Launch of EUSPA marks new era for EU Space

The new agency in Prague will be in charge also of the commercial users of EU's Earth Observation Programme Copernicus

EUSPA, the Prague-based new EU Agency for the Space Programme, was launched on Wednesday, building on the legacy of the European GNSS Agency (GSA), but with an expanded scope and more responsibilities.

EUSPA’s mandate will now include increased responsibilities in managing the exploitation of the two satellite navigation systems under civil control Galileo and EGNOS, including their service provision and operational security.

The Agency’s agenda includes coordinating the user-related aspects of GOVSATCOM, the EU Governmental Satellite Communications programme, in close collaboration with the Member States and other involved entities.

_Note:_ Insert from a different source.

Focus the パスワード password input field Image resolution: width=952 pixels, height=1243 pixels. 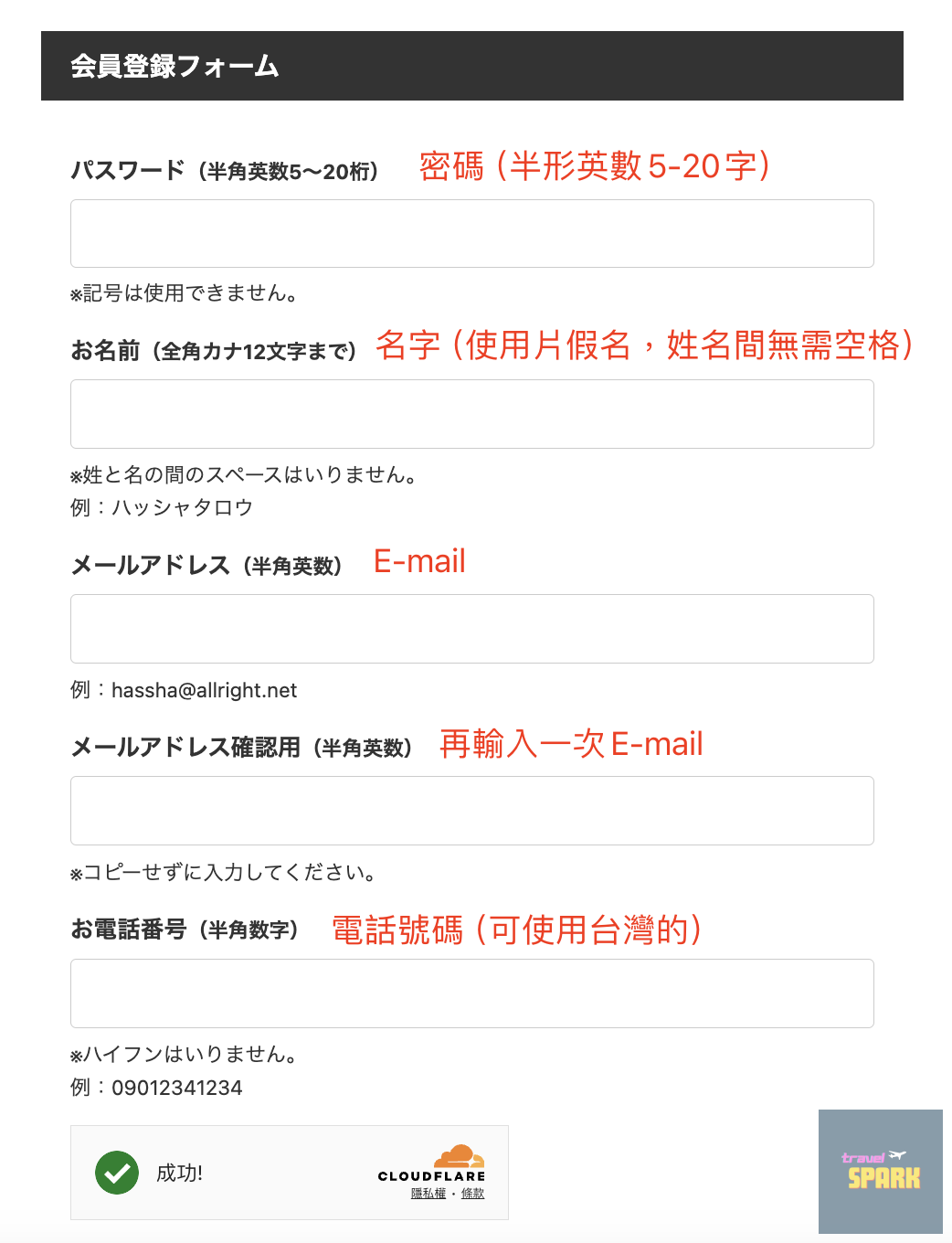[471, 234]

EUSPA is in charge as well of the development of downstream markets and fostering of innovation based on Galileo, EGNOS, and now also of the commercial users of EU's Earth Observation Programme Copernicus, leveraging funding mechanisms such as Fundamental Elements and Horizon Europe.

The security accreditation of all the components of the EU Space Programme is also part of the Agency’s tasks. The European Commission may also decide to entrust it with other tasks in the future.

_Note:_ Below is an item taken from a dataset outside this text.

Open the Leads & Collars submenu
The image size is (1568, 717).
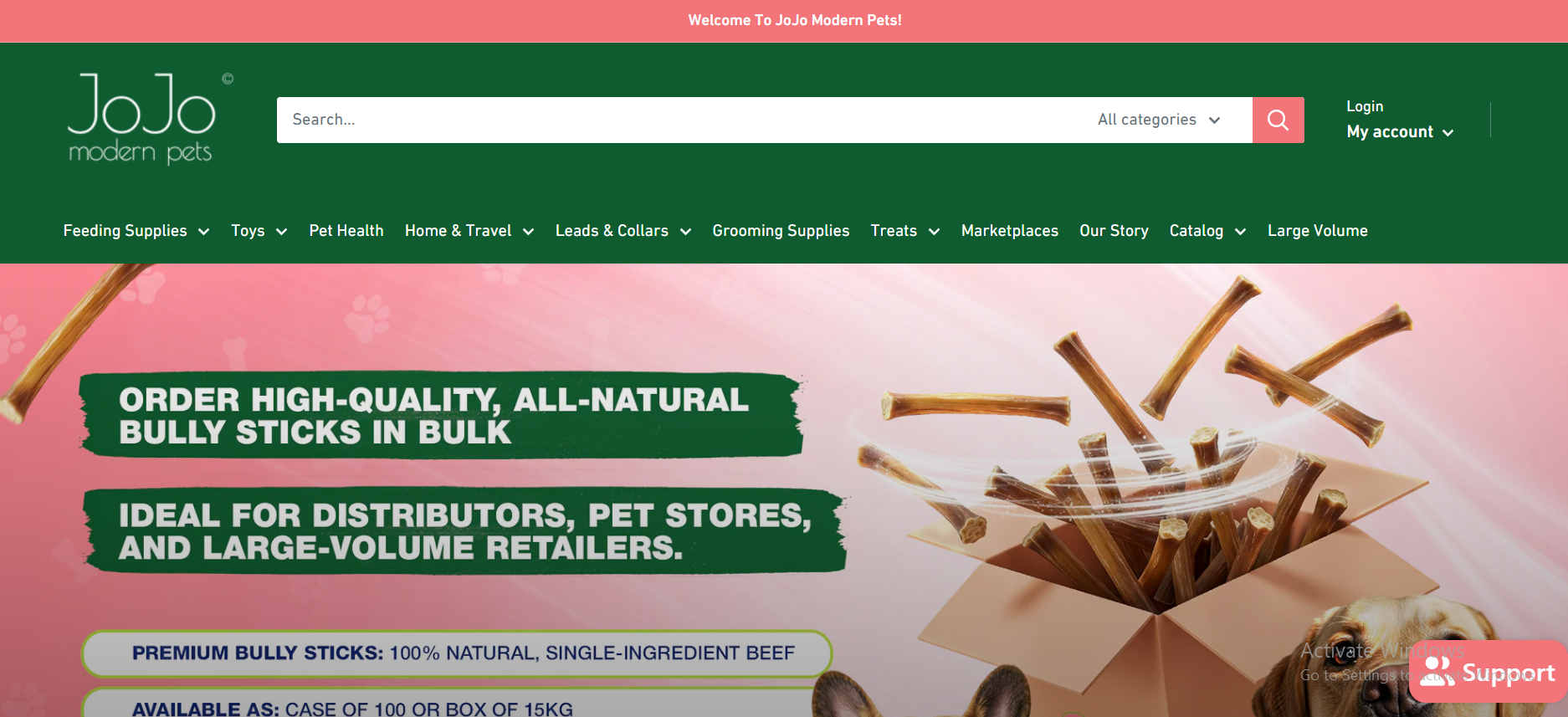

More and more, our economies, our society and our safety depend on Space and Europe has incredible opportunities ahead that cannot be missed, stated EUSPA Executive Director Rodrigo da Costa.

According to him by creating EUSPA, the European Union will further increase the return on investment made by the EU citizen in the EU Space Programme by strengthening its contribution to the priorities of the Union.

We will achieve this primarily by leveraging synergies between the various Programme components, particularly navigation, Earth observation and secure communications, to drive innovation across a broad range of sectors, Rodrigo da Costa explained.

Bringing management of downstream and combined applications based on Galileo, EGNOS and Copernicus under the umbrella of one agency will make it possible increasingly to leverage synergies.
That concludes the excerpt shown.